On June 26, the FAA announced that the updated flight control system is taking a long time to respond in a scenario where the aircraft’s nose is pitched down.
Boeing’s 737 MAX jets have been grounded since mid-March after two crashes killed 346 passengers. The initial investigation reports pointed to a software fault in the MCAS (Maneuvering Characteristics Augmentation System) or flight control system.
In April, Boeing claimed that it completed the test run of the updated MCAS system. While testing on a simulator, FAA pilots still found issues with the updated software. The FAA stated that the glitch could slow down a pilot’s ability to react quickly and increase the risk of a crash.
Previously, the company expected to get FAA certification for flight tests in July. The jets would have gained flying approval by October. However, the new issue has lowered the expectations for MAX jets’ quick return.

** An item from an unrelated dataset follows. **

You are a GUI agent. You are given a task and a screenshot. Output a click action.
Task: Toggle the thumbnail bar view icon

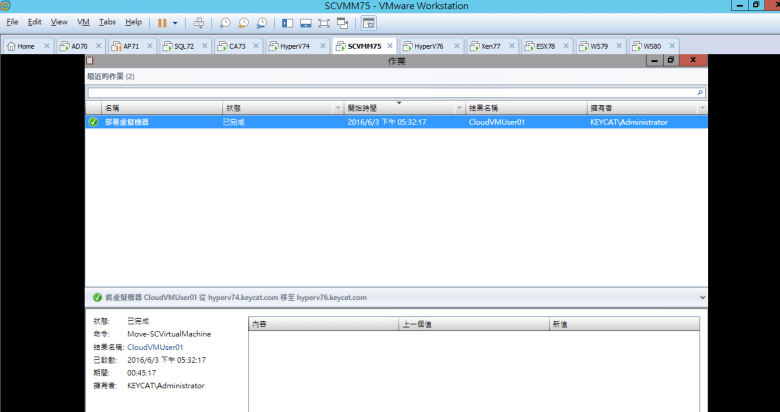[305, 22]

On June 27, Boeing announced that it’s working on the issue. The company expects to finish the software update for MAX planes in September. The FAA will take several weeks to test the system before certifying the corrections. Airlines would need time to take the planes out of storage and do necessary maintenance before flying. The 737 MAX jets probably won’t return to service until late December.
Boeing stock fell
Following the new issues with the troubled 737 MAX planes, Boeing shares fell 2.9% on June 27. The news also took a toll on aerospace and defense part and equipment suppliers. Spirit AeroSystems Holdings (SPR), TransDigm Group (TDG), and L3 Technologies (LLL) shares fell 1.3%, 0.5%, and 0.9%, respectively, on June 27.
The iShares U.S. Aerospace & Defense ETF (ITA) lost 0.5% of its market value on June 27. ITA has a portfolio of stocks which are engaged in manufacturing, assembling, and distribution of aerospace and defense equipment.